The bank wanted to "help India sustain its impressive economic growth because without growth it's not possible to reduce poverty".

Prime Minister Manmohan Singh is seeking to spend 1.74 trillion rupees (R262 billion) by 2009 to improve irrigation, housing, water, electricity, telephones and roads to alleviate rural poverty.

The World Bank estimates 350 million of India's 1.1 billion people live on less than $1 a day.

The government wants the economy, Asia's fourth-largest, to grow at more than 7 percent annually over the next decade.

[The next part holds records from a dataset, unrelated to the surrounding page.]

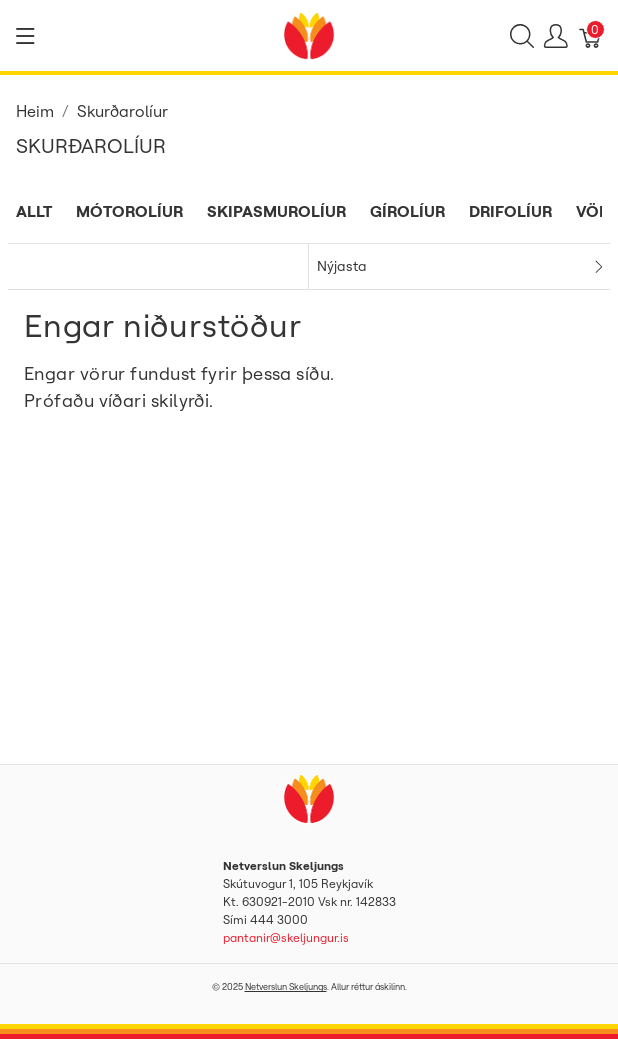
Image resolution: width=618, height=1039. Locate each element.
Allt (34, 211)
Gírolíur (407, 211)
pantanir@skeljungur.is (286, 937)
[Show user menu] (556, 36)
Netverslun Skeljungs (286, 986)
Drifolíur (510, 211)
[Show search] (522, 36)
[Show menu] (25, 36)
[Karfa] (591, 36)
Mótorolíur (129, 211)
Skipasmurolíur (276, 211)
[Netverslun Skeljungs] (309, 34)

It expanded 6.9 percent in the fiscal year to March 31, and the central bank has forecast it would grow 7 percent in the current fiscal year.

Wolfowitz said the Washington-based multilateral lender wanted to "help the government both at the federal level and the states to see that the benefits of growth are distributed more rapidly to the poorest people".

Pyaralal Raghavan, an economist at the Federation of Indian Chambers of Commerce and Industry, said increased investment in rural infrastructure would benefit companies including Larsen & Toubro, India's biggest engineering company; Bharat Heavy Electricals, the nation's largest power equipment maker; and Steel Authority of India, the country's biggest steel maker.

The World Bank's participation would help attract other investors, said Raghavan. "The problem in India has been implementation," he said. "With the World Bank's involvement there will be better evaluation and scrutiny of the projects."

The World Bank lent $2.9 billion to India in the year to June 30, compared with $1.4 billion the year before, according to Michael Carter, the lender's country director for India.

Under the four-year plan know as Bharat Nirman, or "Building India", the government aims to provide electricity to all 250 million rural homes, build 6 million houses and provide safe drinking water to the 74 000 villages that don't have access to it.

The prime minister said each of India's 700 000 villages would have at least one phone by 2009. About 70 percent of India's population lives in villages.